Requirement: Beginning with the line that includes "Image resolution: width=603" and ending with the last line of the entries below, set down each line exactly; include no pictures.
Data under study section start
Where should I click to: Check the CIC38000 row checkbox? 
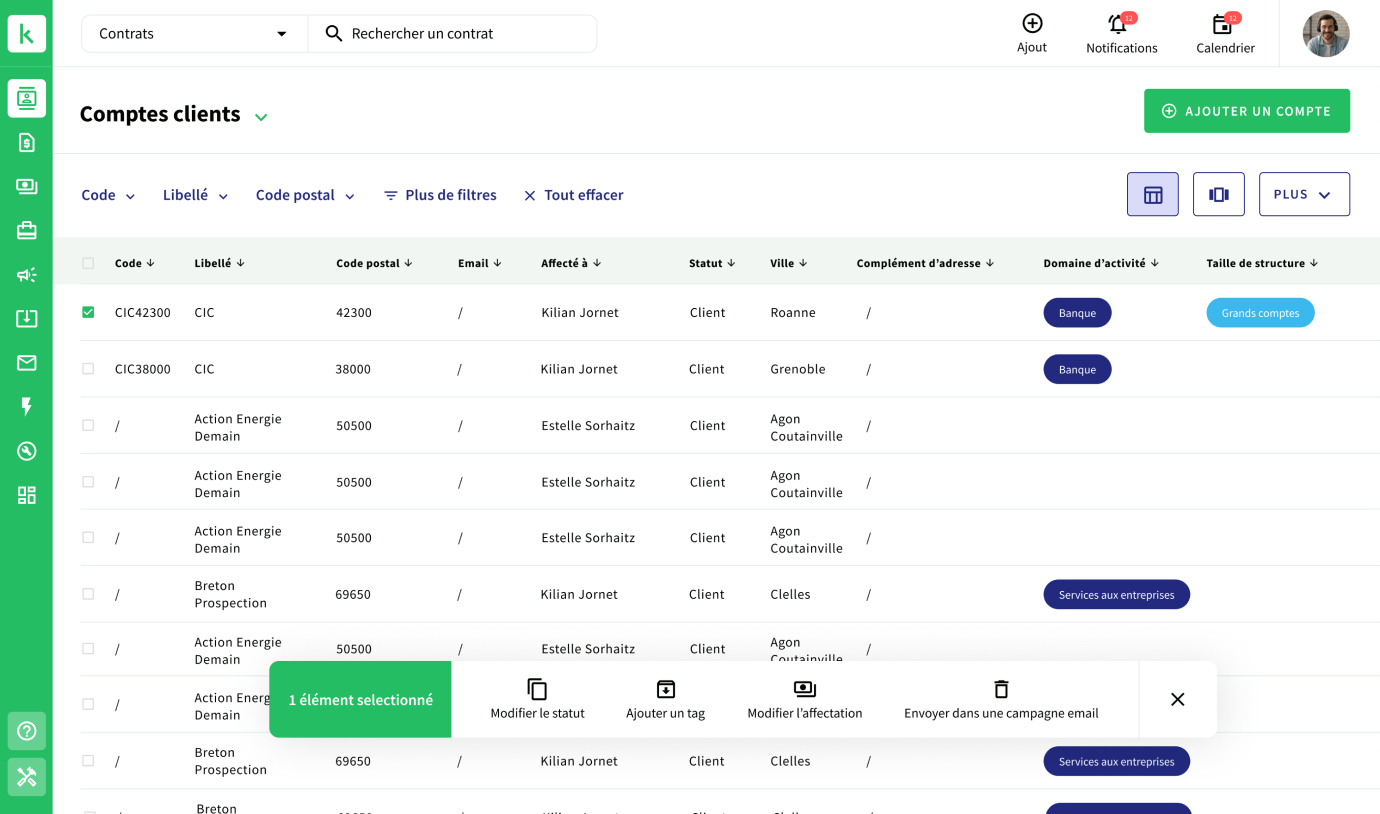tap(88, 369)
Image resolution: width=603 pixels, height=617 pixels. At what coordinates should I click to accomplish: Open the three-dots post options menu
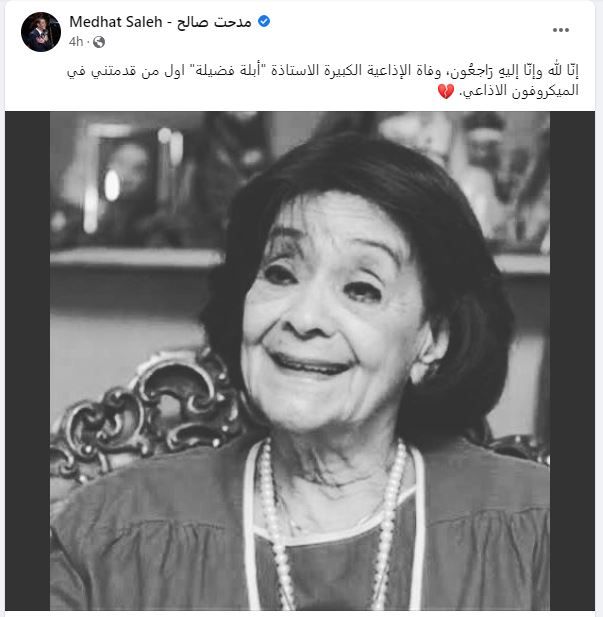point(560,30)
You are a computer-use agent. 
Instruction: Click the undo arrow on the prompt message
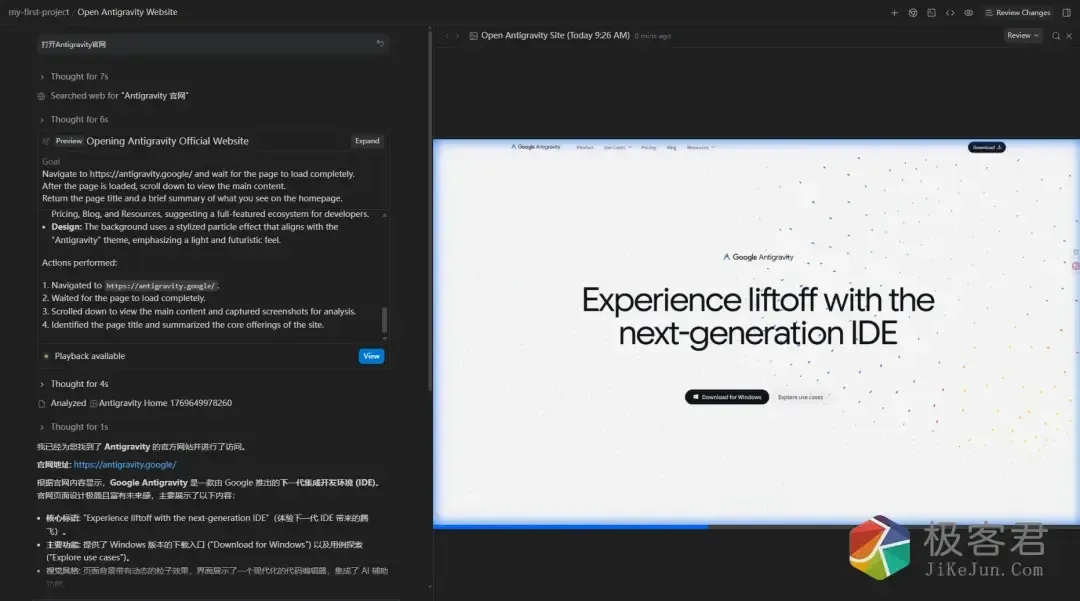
Data under study section end
Exercise result:
Image resolution: width=603 pixels, height=617 pixels. At what coordinates should I click to accomplish: Open the three-dots post options menu
point(560,30)
You are a computer-use agent. 
Instruction: Click the undo arrow on the prompt message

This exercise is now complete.